Scontro in Italia sulla pillola abortiva
L’articolo originale di Micheal Day in The Independent si trova qui.
I governatori regionali del crescente partito italiano di destra, Lega Nord, hanno iniziato a mostrare i loro muscoli (politici) giurando di bandire la pillola abortiva, pochi giorni dopo che questa è stata finalmente resa disponibile alle donne italiane.
Il recentemente eletto governatore del Veneto, Luca Zaia, ha dichiarato che nessun ospedale nella sua regione somministrerà la pillola RU486, perché: “banalizza il dramma dell' aborto, lascia sole le donne e deresponsabilizza i giovani”. Ha poi rivendicato: “Ci vuole il federalismo anche sui temi etici. Per l'aborto o l'eutanasia perché deve decidere lo stato?”. L’appello segue a quello simile dell’altro neo-governatore leghista del Piemonte, Roberto Cota, che ha invitato a lasciare la pillola a marcire nei magazzini.
I commenti, e l’immediata risposta dei politici dell’opposizione, sono arrivati proprio in contemporanea alla consegna delle prime scorte di RU486 agli ospedali di Milano e Pisa – decine di anni dopo il via di altri paesi dell’Unione Europea all’aborto medico.

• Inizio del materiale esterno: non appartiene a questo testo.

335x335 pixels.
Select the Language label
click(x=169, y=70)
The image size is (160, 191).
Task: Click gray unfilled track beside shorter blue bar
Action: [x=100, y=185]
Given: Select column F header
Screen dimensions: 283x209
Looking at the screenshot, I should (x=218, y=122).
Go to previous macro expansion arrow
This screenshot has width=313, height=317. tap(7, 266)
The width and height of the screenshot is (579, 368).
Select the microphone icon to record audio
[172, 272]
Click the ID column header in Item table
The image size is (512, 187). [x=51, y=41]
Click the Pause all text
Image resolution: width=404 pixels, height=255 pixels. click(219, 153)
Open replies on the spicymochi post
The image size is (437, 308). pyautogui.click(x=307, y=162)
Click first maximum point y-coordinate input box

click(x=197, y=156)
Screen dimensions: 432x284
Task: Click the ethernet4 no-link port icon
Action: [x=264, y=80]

La pillola permette alle donne di avere un aborto indotto chimicamente, invece che un’operazione chirurgica, entro le prime sette settimane di gravidanza. In Francia, il paese in cui è stata sviluppata, la RU486 è in uso dal 1988, ma la ferma resistenza del sempre influente Vaticano l’ha tenuta fuori dall’Italia finora. Ad ogni modo, mentre le donne nella maggior parte dei paesi possono portarsi il medicinale a casa, l’organo consultivo tecnico del ministero della Salute italiano ha deciso che la pillola deve essere somministrata in ospedale.
Mercedes Bresso, la governatrice uscente del Piemonte, appoggiata dal partito di opposizione Partito Democratico e sconfitta nelle recenti elezioni, ha invitato i direttori sanitari degli ospedali ad ignorare le richieste del suo successore. “La legge - dice Bresso - va rispettata da tutti e si deve dare alle donne l'opportunità offerta dalla pillola RU486 quando lo permettono l'Aifa e il ministero della Salute che, a quanto mi risulta, e' ancora del Pdl” [Il partito del pimo ministro Silvio Berlusconi].
Ma il Vaticano ha applaudito la mossa della Lega: Renato Fisichella, a capo dell’organismo della Santa Sede sulla bioetica, ha dichiarato di essere per la difesa della vita e di elogiare perciò la scelta.